As one’s estate plan is their last testament to living family, Ciani said not understanding how property passes after death is a heavy consequence.
“A lot of it comes down to misunderstanding the law,” she said. “Mistakes can leave loved ones disappointed and confused. That’s an emotional toll.”
Ciani and Pappas detailed some risks that come with independently filing an estate plan.
“They could execute their documents improperly and that can happen in various ways,” Pappas said. “So, you could screw up the logistics. Or, you might not include provisions you wouldn’t know about unless you talked to a lawyer. But, mostly, you might not be taking advantage of estate planning techniques that could be beneficial for you.”
Ciani added individuals also run the risk of not truly understanding their family dynamic.
“It’s about understanding the roles of your loved ones, and having someone explain those roles is important,” she said. “You may not understand if someone is the right person to be a trustee. The other thing people take into consideration is unique beneficiaries. The planning has to be different for those people, be it special needs or self-destructive individuals. It’s about protecting those loved ones.”
When an estate plan is filed with a mistake, many things can happen if it is not rectified before death.
“The plan that you’re stuck with at that point could have terrible consequences on the beneficiaries,” Ciani explained. “After that, you might have to do something called ‘post-mortem planning’ in trying to discern what the decedent actually wanted. But, you usually can’t do that without court approval. It can also be costly and difficult.”

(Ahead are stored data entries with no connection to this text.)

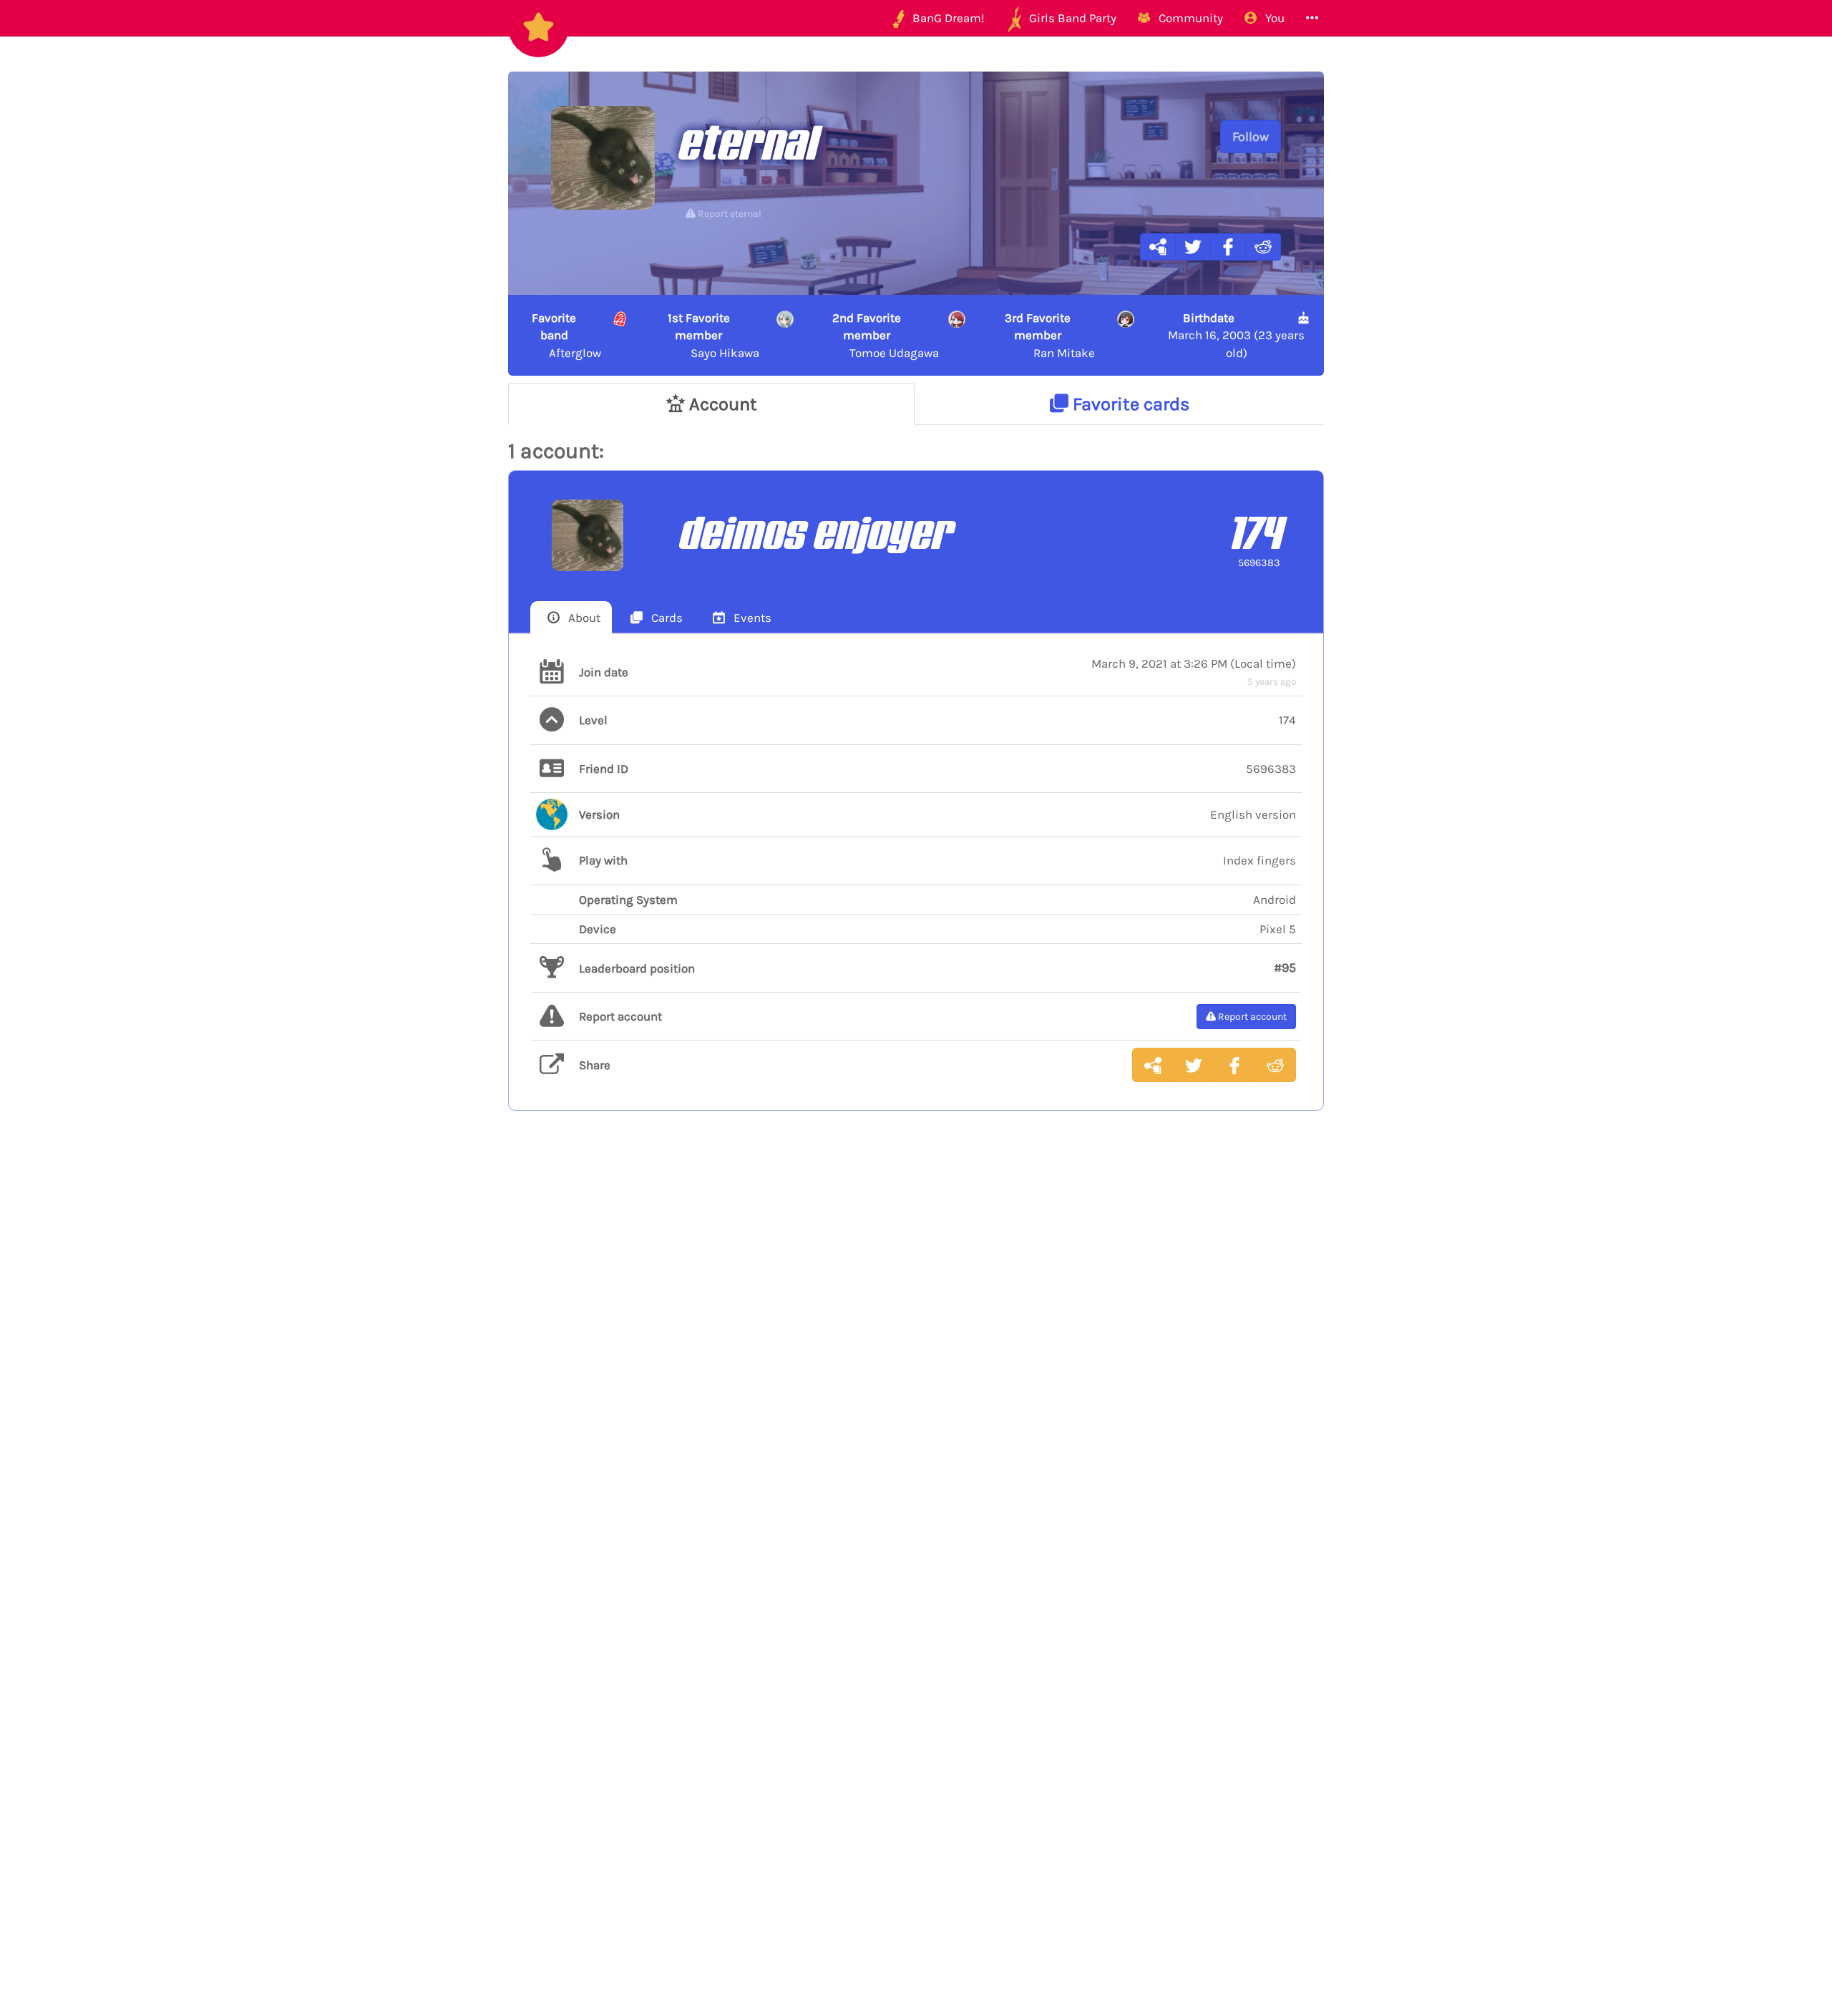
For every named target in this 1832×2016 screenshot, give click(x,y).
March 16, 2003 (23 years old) (1236, 335)
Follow (1250, 137)
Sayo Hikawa (713, 335)
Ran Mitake (1050, 335)
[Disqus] (916, 1356)
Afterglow (566, 335)
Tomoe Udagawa (885, 335)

Pappas added, “If executed improperly, the documents aren’t valid at all. Or you might have executed them properly but the provisions aren’t listed in the right way. It’s kind of like ‘a penny wise, a pound foolish’ in these situations.”
By using a professional, individuals have access to information and guidelines they might not otherwise consider.
“An estate planning attorney can definitely save you money in the long run,” Pappas said. “The legal technicalities are worth it too – but a lawyer can also offer guidance, even if it isn’t legal-related. We can also guide people and help them figure out what will work for their family.”
Ciani added, “We also have the updated knowledge of the law. The law changes all the time. Estate planning is very much tied to the IRS code, which is legislatively driven. Political changes often change estate planning drastically.”